> _EXERCISE GOAL_: Return every line from the records below with the string "width".

○ ○ ○ ○ ○ ○ ○

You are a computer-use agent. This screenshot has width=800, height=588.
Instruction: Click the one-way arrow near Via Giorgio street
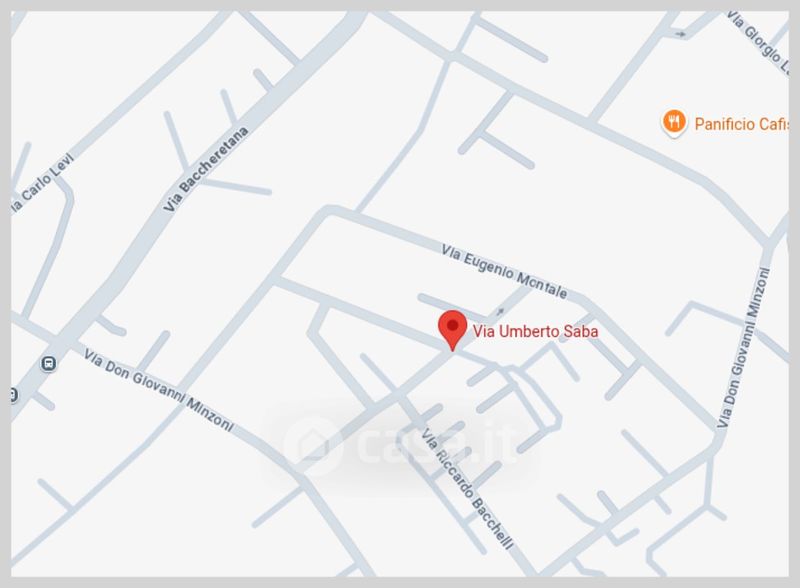[680, 34]

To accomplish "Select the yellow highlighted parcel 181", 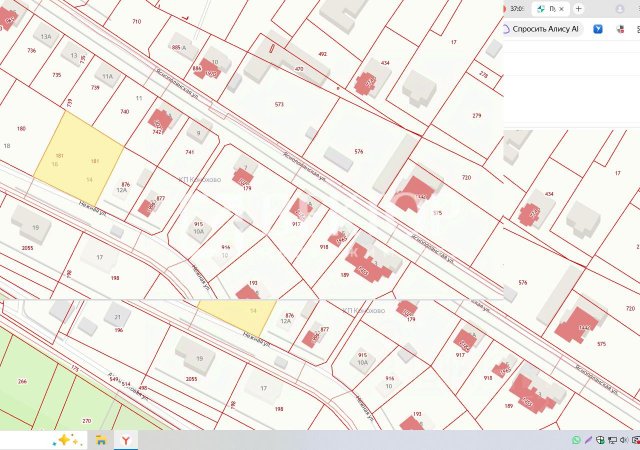I will (79, 159).
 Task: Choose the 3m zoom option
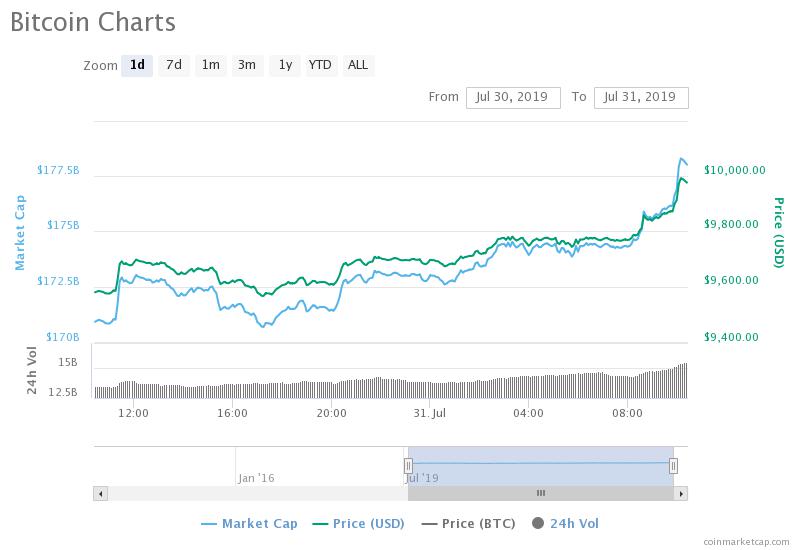point(246,65)
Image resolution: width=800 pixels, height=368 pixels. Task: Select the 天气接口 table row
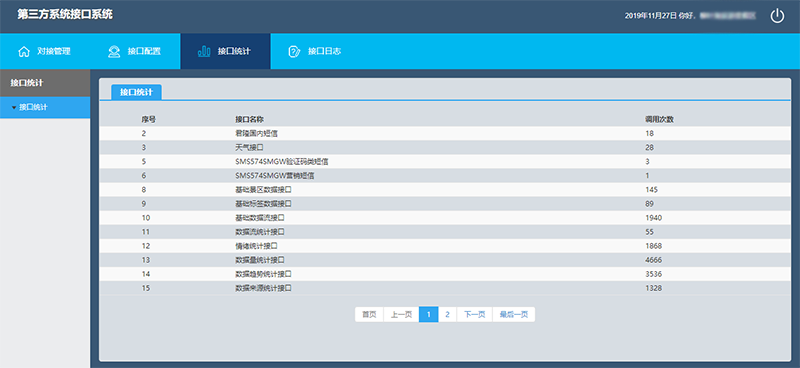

○ ○ ○ ○ ○ ○ ○

> _WRITTEN REPLY_:
You are a computer-use agent. This screenshot has width=800, height=588.
Image resolution: width=800 pixels, height=368 pixels. Task: Select the 天气接口 table row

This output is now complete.